E così il 31 dicembre del 95 andai a comprare una chitarra classica tanto per iniziare. La mi mamma, memore della tastiera arreggi abiti, mi disse "Spendici poco, che tanto tempo due giorni la trovo a reggere le camice". Non ho più smesso di suonare. Quella Yamaha ce l'ho ancora oggi, anche se adesso è pitonata rosa, e le fanno compagnia altre 6 chitarre. Futura non l'ho mai imparata perché non ci si può mettere a scomporre Dio con il bisturi di una partitura. Non mi sono mai sentito maturo per esprimere tutte quelle emozioni con le mie mani sulla tastiera. Sono stati altri che hanno avuto la sfortuna di venir sezionati: il funky di Prince, i riffettoni degli ACDC-Zep-Queen, il rock italiano di Vasco e Ligabue etc etc.

Ma per me Ricky Portera rimane l'inavvicinabile Prometeo della mia folle passione per la chitarra.

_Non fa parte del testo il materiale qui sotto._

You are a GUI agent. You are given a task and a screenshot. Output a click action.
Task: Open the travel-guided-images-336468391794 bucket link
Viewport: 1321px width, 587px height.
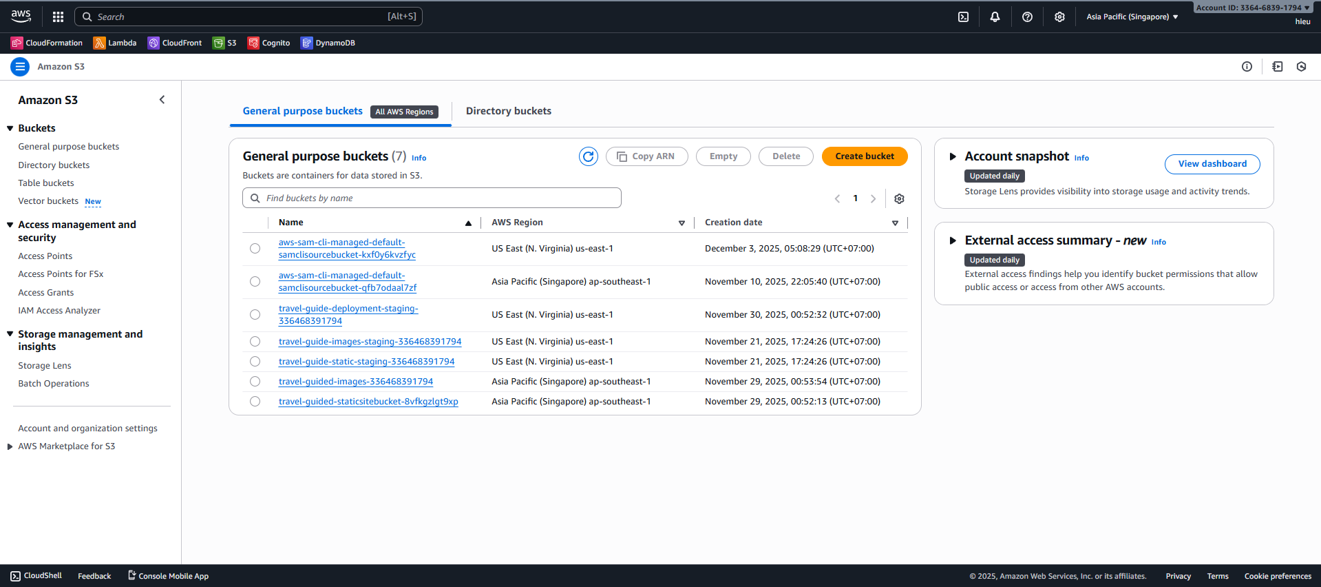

Se oggi ho la fortuna di aver un gruppo e con esso una ulteriore famiglia, se grazie alla chitarra ho conosciuto gente, posti, superato crisi, so che tutto è partito da un chitarrista che m'ha fatto capire quanto cuore si possa mettere in equilibrio su di un manico di chitarra. E pertanto, per avermi migliorato la vita contagiandomi con questa meravigliosa malattia, io lo ringrazio. Non sarò mai bravo come lui, ma ciò non scalfisce minimamente la gioia che mi da il suonare.

Grazie


Ps: compiti per casa: comprate DallAmeriCaruso e ascoltatevi la n°10, Futura.

Commenti

Unknown ha detto…
Ciao Pasta.
Ho scoperto questo tuo blog ora
Futura gia' la conoscevo

Tornero' a dare un occhiata qui se continuerai a scrivere.